In making a ‘No IKEA’ rule for my new apartment, it accidentally turned into a contemporary design showroom. Perhaps it comes with a this stage of life for our generation—the late-20s, early 30s, not-quite millennials, bouncing around from city to city during the frothy Naughties and post-2008 austerity—living here for six months, there for a year-long job, studying somewhere remote for a few years, and existing everywhere and nowhere in between times. The only common denominator to this transient 21st century global existence, adding some sense of belonging to our nomadism, is an IKEA conveniently nearby, its Köttbullar Swedish meatballs beckoning.
It’s the same drill every time, whether I’ve just moved to a ‘global city’ or an ‘up-and-coming’ second-tier city, I can always count on an IKEA to supply those unassuming domestic staples. Resisting the temptation to pick up a cheap Billy bookcase, Lack side table, or fold-out futon—Lövås or Grankulla?—is always a losing battle. Once you’ve been to one IKEA, you’ve been to them all. And that’s exactly the point, you think to yourself: “This works. I guess I can live with this I guess. Again.” But do you really want to?
“Resisting the temptation to pick up a cheap Billy bookcase, Lack side table, or fold-out futon is always a losing battle”
My wife and I have been to so many IKEAs in so many cities over the years—Rome, Montreal, Brussels, Copenhagen, Paris, Brooklyn—that when we finally settled down in New York in an apartment of our own, we decided to forgo that ubiquitous blue and yellow warehouse. Instead, slowly and conscientiously, we resolved to acquire the things we’ve always wanted, which also means politely refusing hand-me-downs simply because they’re convenient.
In keeping with this ethos, some sub-rules emerge: no single-use items (no fondue sets, nut-crackers, etc.), only multi-purpose things that have lasting value. It is a great way to justify a seemingly pricey purchase – it might seem expensive right now, but if I divide that price by multiple uses and years, it’s a steal, right?
“It might seem expensive right now, but if I divide that price by multiple uses and years, it’s a steal, right?”
To keep a visual tally of the pricier objects we lust over while sitting in our empty apartment, we use Are.na – it’s like Pinterest, if Marshall McLuhan made Pinterest. Separating the whimsical buy from the high-value object is an inexact science to be sure, but Are.na is one way to stick to our principles, not to cave in to the impulse buy. Not buying something is just a form of getting over FOMO IRL: think of it as an exercise in restraint.
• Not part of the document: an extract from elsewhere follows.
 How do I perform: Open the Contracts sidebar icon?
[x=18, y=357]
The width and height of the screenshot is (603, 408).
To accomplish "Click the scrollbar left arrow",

You might wonder: if I shun IKEA, what do I end up with? A necessary mantra of the No IKEA rule is Charles Eames’s outlook, that “design may, if it is good enough, later be judged as art.” Contemporary designers are making domestic pieces destined to become future classics, and with a bit of research and intuition, you can be part of making that future a reality. Below are some of our preferred IKEA alternatives.
Our itinerant life would have been table-less if not for the Accordion trestle table designed by Makers With Agendas (MWA) – mine was shipped from Copenhagen to New York, brought as a carry-on to Montreal, and then schlepped back to NY. How many tables can you fly with as a carry-on? Alas, the Accordion trestle table isn’t sturdy enough for those impromptu sex-on-the-dinner-table moments, but I hear their Pull-Pong table is.
“Makers With Agendas’ Accordion trestle table isn’t sturdy enough for those impromptu sex-on-the-dinner-table moments, but I hear their Pull-Pong table is”
Next in our Are.na channel is pretty much everything designed by Max Lamb. Within a week of moving in we acquired two Last Stools, constructed out of a single sheet of metal, available in a variety of natural and powder-coated finishes, and handsomely stackable. Marmoreal, an engineered marble by Max Lamb and produced by Dzek, is stunning and available as furniture or raw slabs. Our last infatuation is the triangular-patterned Pewter Stools: beautiful as finished objects, and astounding on a whole other level once you see how they’re made.
For the softer touches, we’re breathing new life into an old couch by recovering it in the Maharam-produced, Sarah Morris-designed pattern “A Band Apart.” In another symptom of incremental adulthood, we’ve complied with our building’s 80 percent floor-covering requirement with raw bolts of natural felt from FilzFelt, embracing our inner Joseph Beuys – sans animal fat.
“When you move into a new place and you feel the urge to buy the same IKEA side table that you’ve bought in five other cities, call a friend for support”
I sometimes wonder if it’s humanly possible to dislike anything designed by the Bouroullec brothers. We certainly couldn’t resist the Steelwood Armchair made by Herman Miller, the only point of contention was white or black? And the last thing we’re saving up for? It might not be contemporary, but the iconic Ettore Sottsass designed Alessi MP0210 Pepper Mill is a fun touch of Neo Post Modernist Memphis revival.
So when you move into a new place and you feel the urge to buy the same Lack side table that you’ve bought in five other cities, call a friend for support. Without the encouragement of my wife Elena, I probably would have caved and gone to IKEA.